Our accumulated goodwill impairment as of both June 30, 2016 and 2015 was $11.3 billion.

As discussed in Note 21 – Segment Information and Geographic Data, during the first quarter of fiscal year 2016 our chief operating decision maker requested changes in the information that he regularly reviews for purposes of allocating resources and assessing performance. This resulted in a change in our operating segments and reporting units. We allocated goodwill to our new reporting units using a relative fair value approach. In addition, we completed an assessment of any potential goodwill impairment for all reporting units immediately prior to the reallocation and determined that no impairment existed.

Goodwill Impairment

We test goodwill for impairment annually on May 1 at the reporting unit level, primarily using a discounted cash flow methodology with a peer-based, risk-adjusted weighted average cost of capital. We believe use of a discounted cash flow approach is the most reliable indicator of the fair values of the businesses.

No instances of impairment were identified in our May 1, 2016 test.

Upon completion of the annual testing as of May 1, 2015, our previous Phone Hardware reporting unit goodwill was determined to be impaired. Phone Hardware goodwill is included in the Devices reporting unit within More Personal Computing under our current segment structure. In the second half of fiscal year 2015, Phone Hardware did not meet its sales volume and revenue goals, and the mix of units sold had lower margins than planned. These results, along with changes in the competitive marketplace and an evaluation of business priorities, led to a shift in strategic direction and reduced future revenue and profitability expectations for the business.

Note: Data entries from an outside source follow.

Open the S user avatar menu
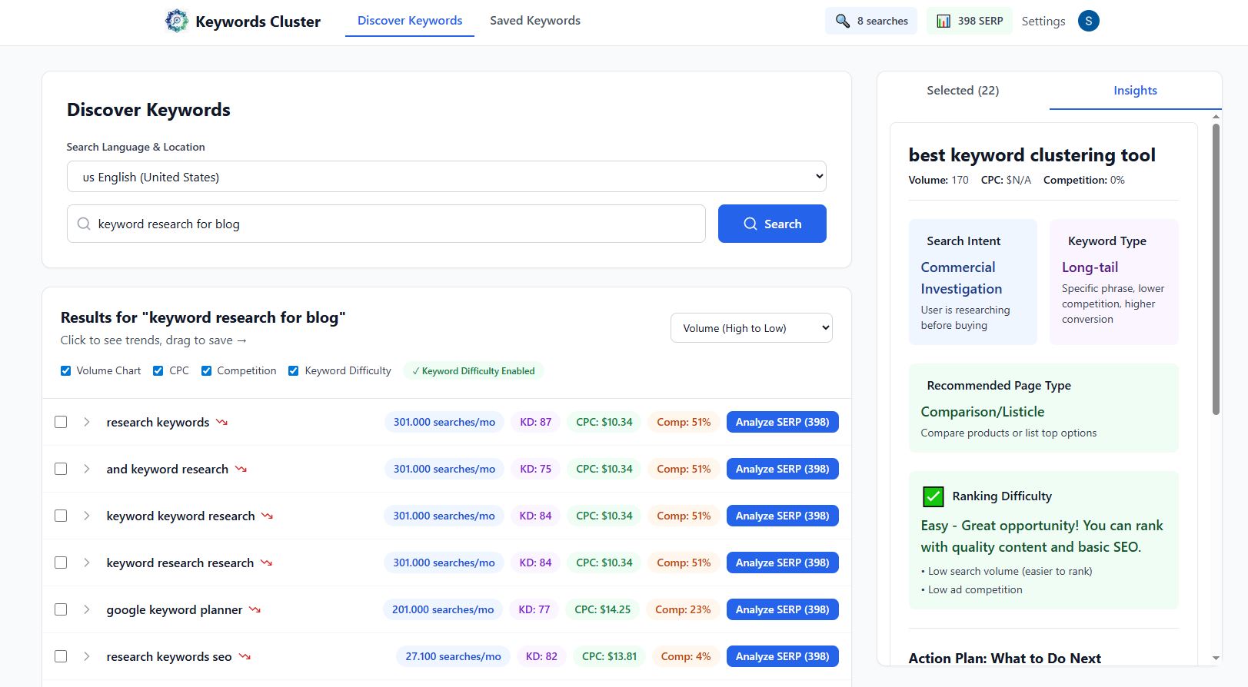Screen dimensions: 1248x687 point(1088,21)
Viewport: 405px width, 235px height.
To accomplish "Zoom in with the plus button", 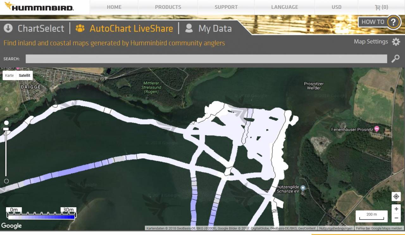I will [396, 209].
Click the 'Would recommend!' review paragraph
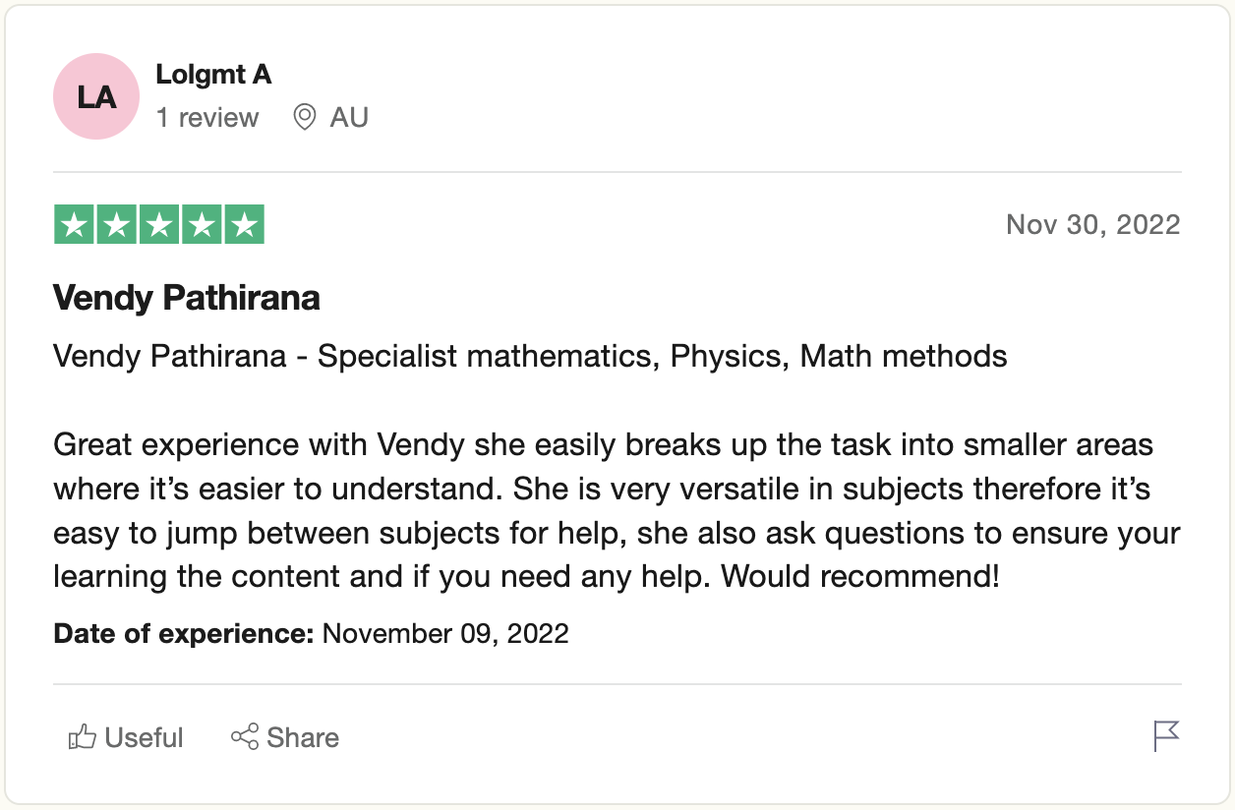Viewport: 1235px width, 810px height. click(617, 510)
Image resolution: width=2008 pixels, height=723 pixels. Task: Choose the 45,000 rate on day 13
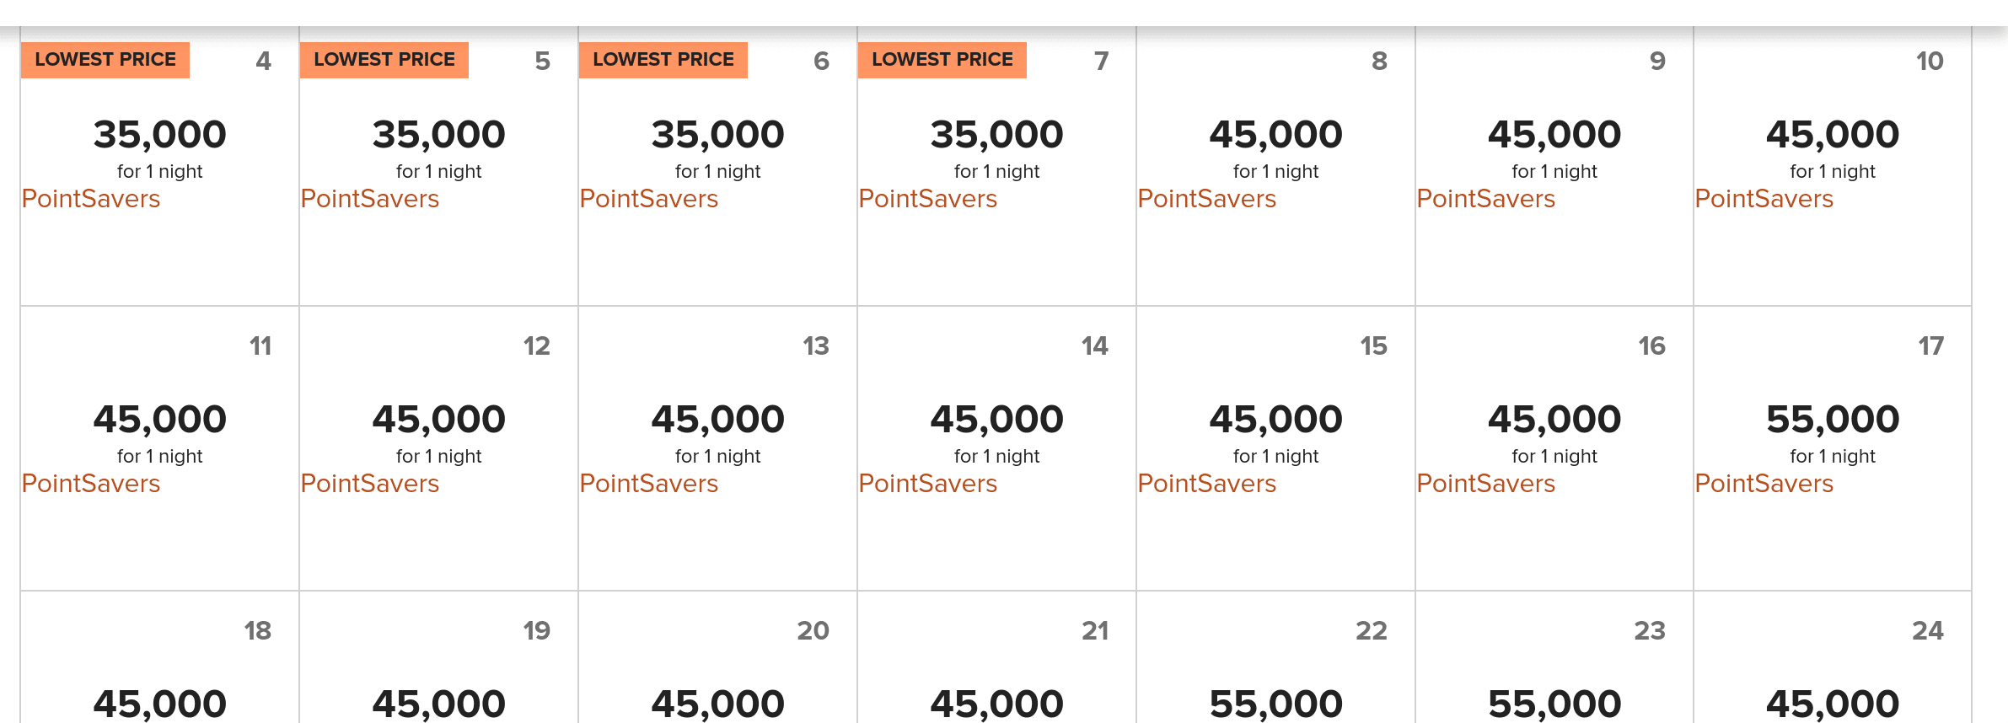(718, 420)
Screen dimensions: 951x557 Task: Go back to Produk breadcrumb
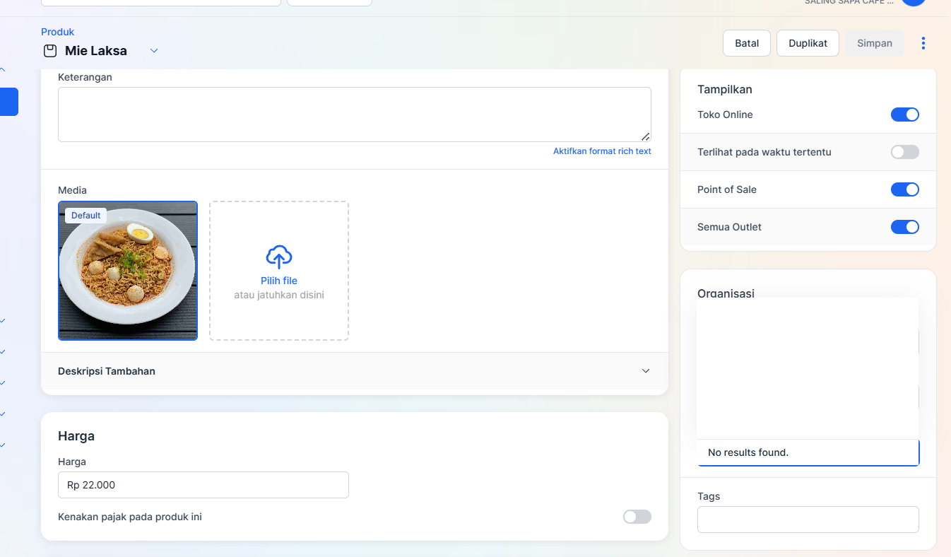[x=57, y=32]
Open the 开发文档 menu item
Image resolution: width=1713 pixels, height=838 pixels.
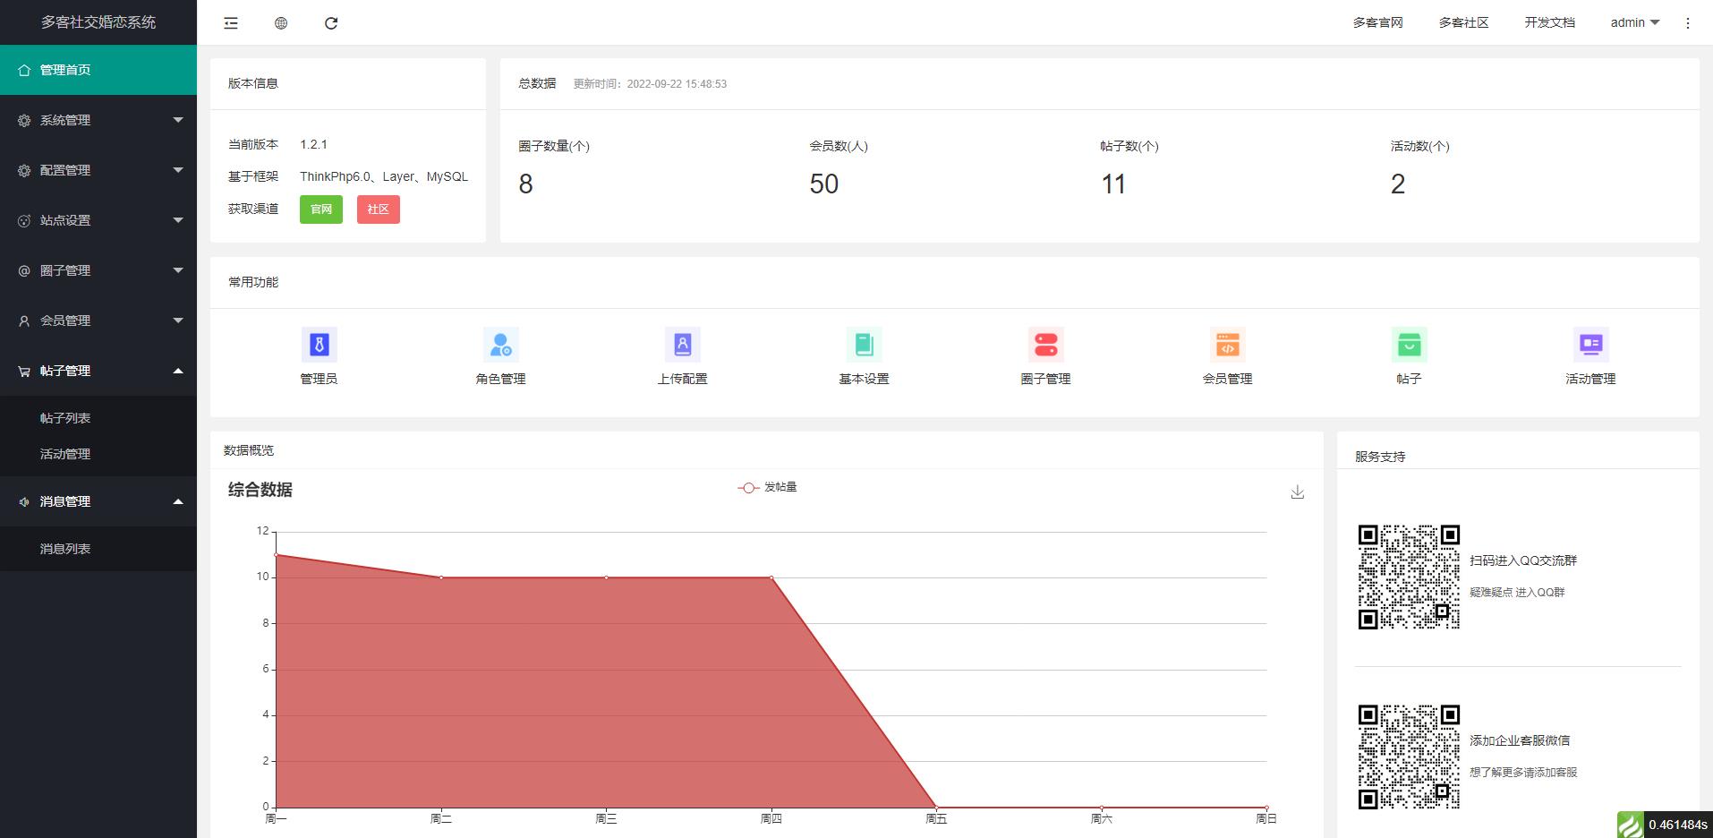point(1549,22)
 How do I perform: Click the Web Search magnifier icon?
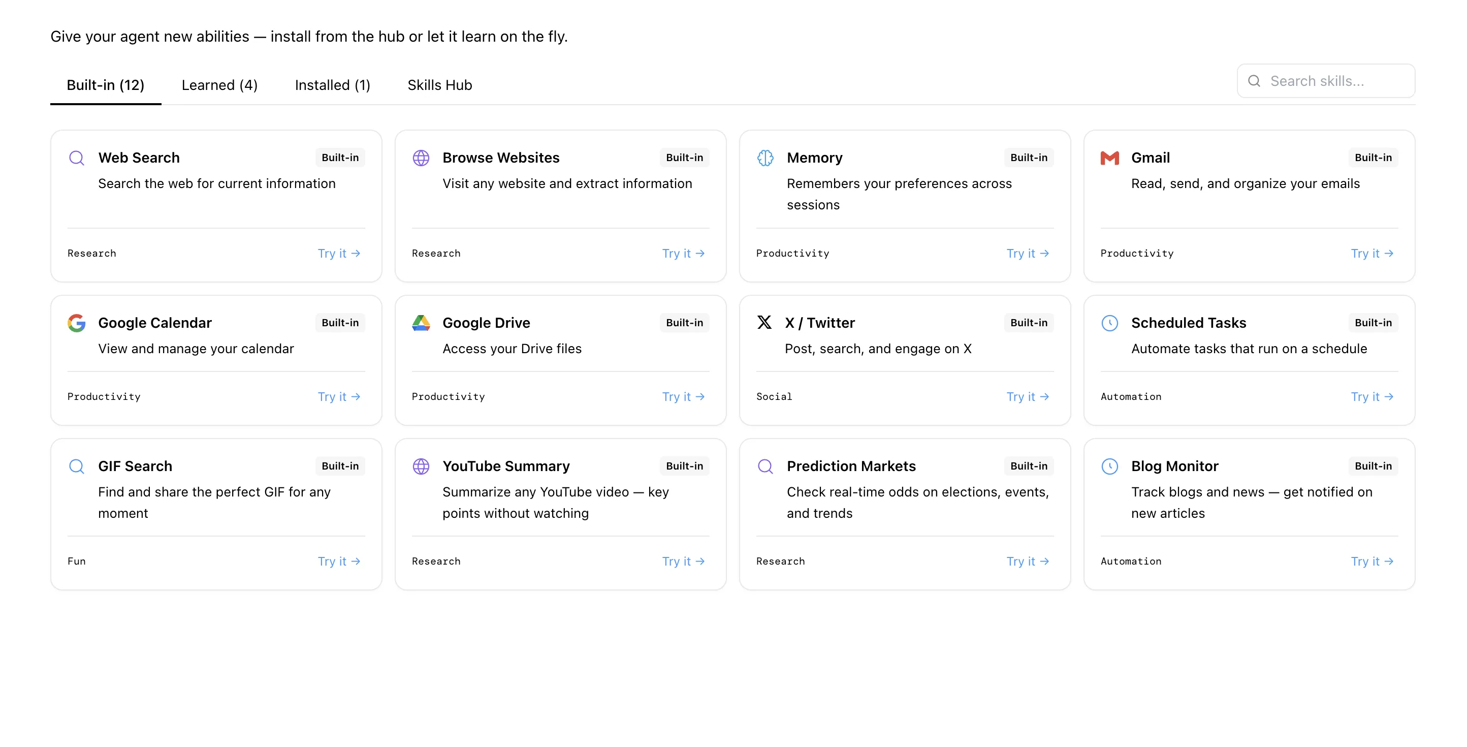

As a result of these changes in strategy and expectations, we forecasted reductions in unit volume growth rates and lower future cash flows used to estimate the fair value of the Phone Hardware reporting unit, which resulted in the determination that an impairment adjustment was required.

Because our annual test indicated that Phone Hardware’s carrying value exceeded its estimated fair value, a second phase of the goodwill impairment test (“Step 2”) was performed specific to Phone Hardware. Under Step 2, the fair value of all Phone Hardware assets and liabilities were estimated, including tangible assets, existing technology, patent agreements, and contractual arrangements, for the purpose of deriving an estimate of the implied fair value of goodwill. The implied fair value of the goodwill was then compared to the recorded goodwill to determine the amount of the impairment. Assumptions used in measuring the value of these assets and liabilities included the discount rates and royalty rates used in valuing the intangible assets, and consideration of the market environment in valuing the tangible assets.

No other instances of impairment were identified in our May 1, 2015 test.